Decide whether each statement agrees with the mailing-list post about yield from and the async API, and back each yes or no with the deciding words of the post. (a) Guido van Rossum considers the PEP 380 style portable and composable. (b) The post says Task handles only the asynchrony, not the callbacks. (c) Guido van Rossum was reading on several devices during a family outing.

▸ **Excerpt provided**:
-.-.-
[Python-ideas] yield from multiple iterables (was Re: The async API of the future: yield-from)
Guido van Rossum
guido at python.org
Mon Oct 22 16:59:56 CEST 2012
On Sun, Oct 21, 2012 at 10:30 PM, Steve Dower <Steve.Dower at microsoft.com> wrote:
[Stuff about Futures and threads]
Personally, I'm interested in designing a system, including an event
loop, where you can rely on the properties of cooperative scheduling
to avoid ever touching (OS) threading locks. I think such a system
should be "pure" and all interaction with threads should be mediated
by the event loop. (It's okay if this means that the implementation of
the event loop must at some point acquire a threading lock.) The
Futures used by the tasks to coordinate amongst themselves should not
require locking -- they should themselves be able to rely on the
guarantees of the event loop not to invoke multiple callbacks in
IIUC you can do this on Windows with IOCP too, simply by only having a
single thread reading events.
>> > > And the Futures-only-in-public-APIs rule seems to encourage less efficient solutions.
>> > Personally, I'd prefer developers to get a correct solution without having to
>> > understand how the whole thing works (the "pit of success"). I'm also sceptical
>> > of any other rule being as portable and composable - I don't think a standard
>> > library should have APIs where "you must only call this function with yield-from".
>> > ('await' in C# is not compulsory - you can take the Task returned from an async
>> > method and do whatever you like with it.)
>> Surely "whatever you like" is constrained by whatever the Task type
>> defines. Maybe it looks like a Future and has a blocking method to
>> wait for the result, like .result() on concurrent.futures.Future? If
>> you want that functionality for generators you just have to call some
>> function, passing it the generator as an argument. Remember, Python
>> doesn't consider that an inferior choice of API design compared to
>> making something a method of the object itself -- witness len(),
>> repr() and many others.
> I'm interested that you skipped my "portable and composable" claim and went straight for my aside about another language. I'd prefer to avoid introducing top-level names, especially since this is an API with plenty of predecessors... what sort of trouble would we be having if sched or asyncore had claimed 'wait()'? Even more so because it's Python, since it is so easy to overwrite the value.
Sorry, probably just got distracted (I was reading on three different
devices while on a family outing :-).
But my answer is short: to me, the PEP 380 style is perfectly portable
and composable. If you think it isn't, please elaborate.
> (And as it happens, Task handles both the asynchrony and the callbacks, so it looks a bit like Thread and Future mixed together. Personally, I prefer to keep the concepts separate.)
-.-.-
Stored data entries
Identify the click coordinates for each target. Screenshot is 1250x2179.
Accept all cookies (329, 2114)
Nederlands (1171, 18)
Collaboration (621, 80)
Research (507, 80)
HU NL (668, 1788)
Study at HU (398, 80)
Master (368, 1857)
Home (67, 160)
-.-.-
▸ **Exercise output**:
(a) Yes: "to me, the PEP 380 style is perfectly portable and composable."
(b) No: "Task handles both the asynchrony and the callbacks"
(c) Yes: "I was reading on three different devices while on a family outing"